## TASK DIRECTIONS
The material below must be restated exactly, line by line.

━━ GIVEN ENTRIES ━━

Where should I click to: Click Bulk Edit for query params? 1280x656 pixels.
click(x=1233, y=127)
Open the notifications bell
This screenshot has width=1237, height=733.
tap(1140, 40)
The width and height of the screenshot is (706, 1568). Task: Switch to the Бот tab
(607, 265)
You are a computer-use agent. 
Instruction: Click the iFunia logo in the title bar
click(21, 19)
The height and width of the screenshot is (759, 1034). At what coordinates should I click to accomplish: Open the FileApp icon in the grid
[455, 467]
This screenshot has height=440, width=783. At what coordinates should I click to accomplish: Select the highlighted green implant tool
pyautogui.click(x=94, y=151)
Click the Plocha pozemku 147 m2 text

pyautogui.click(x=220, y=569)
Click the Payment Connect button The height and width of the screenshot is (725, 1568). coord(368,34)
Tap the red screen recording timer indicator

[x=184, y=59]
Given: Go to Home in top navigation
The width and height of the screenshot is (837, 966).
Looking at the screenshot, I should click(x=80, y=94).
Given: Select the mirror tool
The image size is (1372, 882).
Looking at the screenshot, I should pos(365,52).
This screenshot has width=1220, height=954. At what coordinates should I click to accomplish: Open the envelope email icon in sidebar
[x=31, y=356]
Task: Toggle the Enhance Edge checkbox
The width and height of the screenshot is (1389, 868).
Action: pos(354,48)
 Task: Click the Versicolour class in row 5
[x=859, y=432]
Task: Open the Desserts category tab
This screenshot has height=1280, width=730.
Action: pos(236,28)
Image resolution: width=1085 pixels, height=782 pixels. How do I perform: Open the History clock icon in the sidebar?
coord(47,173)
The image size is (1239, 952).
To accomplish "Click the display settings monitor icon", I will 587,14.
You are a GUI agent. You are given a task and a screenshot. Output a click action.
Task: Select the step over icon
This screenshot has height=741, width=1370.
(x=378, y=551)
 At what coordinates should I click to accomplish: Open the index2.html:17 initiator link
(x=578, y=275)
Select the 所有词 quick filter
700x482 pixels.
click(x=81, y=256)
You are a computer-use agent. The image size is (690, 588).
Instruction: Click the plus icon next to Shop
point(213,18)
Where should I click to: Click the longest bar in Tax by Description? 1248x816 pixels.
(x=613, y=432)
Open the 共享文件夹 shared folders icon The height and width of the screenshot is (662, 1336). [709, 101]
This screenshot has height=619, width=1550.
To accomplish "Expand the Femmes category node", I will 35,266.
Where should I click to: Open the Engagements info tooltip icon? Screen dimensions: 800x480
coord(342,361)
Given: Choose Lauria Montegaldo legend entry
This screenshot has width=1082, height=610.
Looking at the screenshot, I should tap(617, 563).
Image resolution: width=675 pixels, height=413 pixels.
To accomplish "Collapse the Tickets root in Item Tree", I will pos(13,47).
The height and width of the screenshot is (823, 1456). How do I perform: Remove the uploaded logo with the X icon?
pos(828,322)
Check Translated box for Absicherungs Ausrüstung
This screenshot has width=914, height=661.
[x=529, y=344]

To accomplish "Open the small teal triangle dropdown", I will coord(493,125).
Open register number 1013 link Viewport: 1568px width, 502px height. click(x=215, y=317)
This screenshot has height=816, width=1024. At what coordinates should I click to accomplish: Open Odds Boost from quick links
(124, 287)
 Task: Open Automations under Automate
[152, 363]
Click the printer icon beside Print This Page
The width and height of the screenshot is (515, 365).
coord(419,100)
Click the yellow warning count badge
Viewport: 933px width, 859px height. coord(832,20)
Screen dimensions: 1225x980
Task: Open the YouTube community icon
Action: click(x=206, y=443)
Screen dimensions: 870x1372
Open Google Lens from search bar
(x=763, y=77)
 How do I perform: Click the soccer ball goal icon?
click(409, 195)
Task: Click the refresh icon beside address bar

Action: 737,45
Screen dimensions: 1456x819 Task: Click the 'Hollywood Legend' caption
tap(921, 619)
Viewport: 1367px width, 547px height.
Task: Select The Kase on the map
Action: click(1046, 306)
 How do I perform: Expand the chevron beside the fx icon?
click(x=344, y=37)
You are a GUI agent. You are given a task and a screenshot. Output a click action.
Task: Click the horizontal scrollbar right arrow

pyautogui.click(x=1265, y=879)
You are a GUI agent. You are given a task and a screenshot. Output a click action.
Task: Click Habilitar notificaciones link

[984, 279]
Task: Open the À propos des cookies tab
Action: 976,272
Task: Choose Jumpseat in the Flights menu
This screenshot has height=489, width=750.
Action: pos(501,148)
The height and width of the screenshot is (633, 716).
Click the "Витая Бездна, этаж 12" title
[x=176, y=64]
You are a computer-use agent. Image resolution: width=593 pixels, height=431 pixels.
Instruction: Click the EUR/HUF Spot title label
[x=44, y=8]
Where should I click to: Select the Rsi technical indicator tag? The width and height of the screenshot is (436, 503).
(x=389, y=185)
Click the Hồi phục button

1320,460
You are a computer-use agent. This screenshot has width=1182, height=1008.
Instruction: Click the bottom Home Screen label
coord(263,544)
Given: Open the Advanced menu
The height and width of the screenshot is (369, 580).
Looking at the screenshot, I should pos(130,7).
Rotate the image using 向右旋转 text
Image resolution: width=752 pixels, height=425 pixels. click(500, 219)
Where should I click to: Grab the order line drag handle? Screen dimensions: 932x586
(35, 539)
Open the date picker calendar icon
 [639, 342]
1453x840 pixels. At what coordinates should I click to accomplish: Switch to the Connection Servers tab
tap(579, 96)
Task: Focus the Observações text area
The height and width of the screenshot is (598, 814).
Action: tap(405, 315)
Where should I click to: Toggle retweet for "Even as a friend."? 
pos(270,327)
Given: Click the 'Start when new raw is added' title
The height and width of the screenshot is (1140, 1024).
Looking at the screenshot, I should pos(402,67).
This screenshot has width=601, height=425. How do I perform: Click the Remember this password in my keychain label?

━━━

## TASK OUTPUT
Where should I click to: Click Bulk Edit for query params? 1280x656 pixels.
click(x=1233, y=127)
Open the notifications bell
This screenshot has width=1237, height=733.
tap(1140, 40)
The width and height of the screenshot is (706, 1568). Task: Switch to the Бот tab
(607, 265)
You are a computer-use agent. 
Instruction: Click the iFunia logo in the title bar
click(21, 19)
The height and width of the screenshot is (759, 1034). At what coordinates should I click to accomplish: Open the FileApp icon in the grid
[455, 467]
This screenshot has height=440, width=783. At what coordinates should I click to accomplish: Select the highlighted green implant tool
pyautogui.click(x=94, y=151)
Click the Plocha pozemku 147 m2 text

pyautogui.click(x=220, y=569)
Click the Payment Connect button The height and width of the screenshot is (725, 1568). coord(368,34)
Tap the red screen recording timer indicator

[x=184, y=59]
Given: Go to Home in top navigation
The width and height of the screenshot is (837, 966).
Looking at the screenshot, I should click(x=80, y=94).
Given: Select the mirror tool
The image size is (1372, 882).
Looking at the screenshot, I should pos(365,52).
This screenshot has width=1220, height=954. At what coordinates should I click to accomplish: Open the envelope email icon in sidebar
[x=31, y=356]
Task: Toggle the Enhance Edge checkbox
The width and height of the screenshot is (1389, 868).
Action: pos(354,48)
 Task: Click the Versicolour class in row 5
[x=859, y=432]
Task: Open the Desserts category tab
This screenshot has height=1280, width=730.
Action: pos(236,28)
Image resolution: width=1085 pixels, height=782 pixels. How do I perform: Open the History clock icon in the sidebar?
coord(47,173)
The image size is (1239, 952).
To accomplish "Click the display settings monitor icon", I will 587,14.
You are a GUI agent. You are given a task and a screenshot. Output a click action.
Task: Select the step over icon
This screenshot has height=741, width=1370.
(x=378, y=551)
 At what coordinates should I click to accomplish: Open the index2.html:17 initiator link
(x=578, y=275)
Select the 所有词 quick filter
700x482 pixels.
click(x=81, y=256)
You are a computer-use agent. The image size is (690, 588).
Instruction: Click the plus icon next to Shop
point(213,18)
Where should I click to: Click the longest bar in Tax by Description? 1248x816 pixels.
(x=613, y=432)
Open the 共享文件夹 shared folders icon The height and width of the screenshot is (662, 1336). [709, 101]
This screenshot has height=619, width=1550.
To accomplish "Expand the Femmes category node", I will 35,266.
Where should I click to: Open the Engagements info tooltip icon? Screen dimensions: 800x480
coord(342,361)
Given: Choose Lauria Montegaldo legend entry
This screenshot has width=1082, height=610.
Looking at the screenshot, I should tap(617, 563).
Image resolution: width=675 pixels, height=413 pixels.
To accomplish "Collapse the Tickets root in Item Tree", I will pos(13,47).
The height and width of the screenshot is (823, 1456). How do I perform: Remove the uploaded logo with the X icon?
pos(828,322)
Check Translated box for Absicherungs Ausrüstung
This screenshot has width=914, height=661.
[x=529, y=344]

To accomplish "Open the small teal triangle dropdown", I will coord(493,125).
Open register number 1013 link Viewport: 1568px width, 502px height. click(x=215, y=317)
This screenshot has height=816, width=1024. At what coordinates should I click to accomplish: Open Odds Boost from quick links
(124, 287)
 Task: Open Automations under Automate
[152, 363]
Click the printer icon beside Print This Page
The width and height of the screenshot is (515, 365).
coord(419,100)
Click the yellow warning count badge
Viewport: 933px width, 859px height. coord(832,20)
Screen dimensions: 1225x980
Task: Open the YouTube community icon
Action: click(x=206, y=443)
Screen dimensions: 870x1372
Open Google Lens from search bar
(x=763, y=77)
 How do I perform: Click the soccer ball goal icon?
click(409, 195)
Task: Click the refresh icon beside address bar

Action: 737,45
Screen dimensions: 1456x819 Task: Click the 'Hollywood Legend' caption
tap(921, 619)
Viewport: 1367px width, 547px height.
Task: Select The Kase on the map
Action: click(1046, 306)
 How do I perform: Expand the chevron beside the fx icon?
click(x=344, y=37)
You are a GUI agent. You are given a task and a screenshot. Output a click action.
Task: Click the horizontal scrollbar right arrow

pyautogui.click(x=1265, y=879)
You are a GUI agent. You are given a task and a screenshot. Output a click action.
Task: Click Habilitar notificaciones link

[984, 279]
Task: Open the À propos des cookies tab
Action: 976,272
Task: Choose Jumpseat in the Flights menu
This screenshot has height=489, width=750.
Action: pos(501,148)
The height and width of the screenshot is (633, 716).
Click the "Витая Бездна, этаж 12" title
[x=176, y=64]
You are a computer-use agent. Image resolution: width=593 pixels, height=431 pixels.
Instruction: Click the EUR/HUF Spot title label
[x=44, y=8]
Where should I click to: Select the Rsi technical indicator tag? The width and height of the screenshot is (436, 503).
(x=389, y=185)
Click the Hồi phục button

1320,460
You are a computer-use agent. This screenshot has width=1182, height=1008.
Instruction: Click the bottom Home Screen label
coord(263,544)
Given: Open the Advanced menu
The height and width of the screenshot is (369, 580).
Looking at the screenshot, I should pos(130,7).
Rotate the image using 向右旋转 text
Image resolution: width=752 pixels, height=425 pixels. click(500, 219)
Where should I click to: Grab the order line drag handle? Screen dimensions: 932x586
(35, 539)
Open the date picker calendar icon
 [639, 342]
1453x840 pixels. At what coordinates should I click to accomplish: Switch to the Connection Servers tab
tap(579, 96)
Task: Focus the Observações text area
The height and width of the screenshot is (598, 814).
Action: tap(405, 315)
Where should I click to: Toggle retweet for "Even as a friend."? 
pos(270,327)
Given: Click the 'Start when new raw is added' title
The height and width of the screenshot is (1140, 1024).
Looking at the screenshot, I should pos(402,67).
This screenshot has width=601, height=425. How do I perform: Click the Remember this password in my keychain label?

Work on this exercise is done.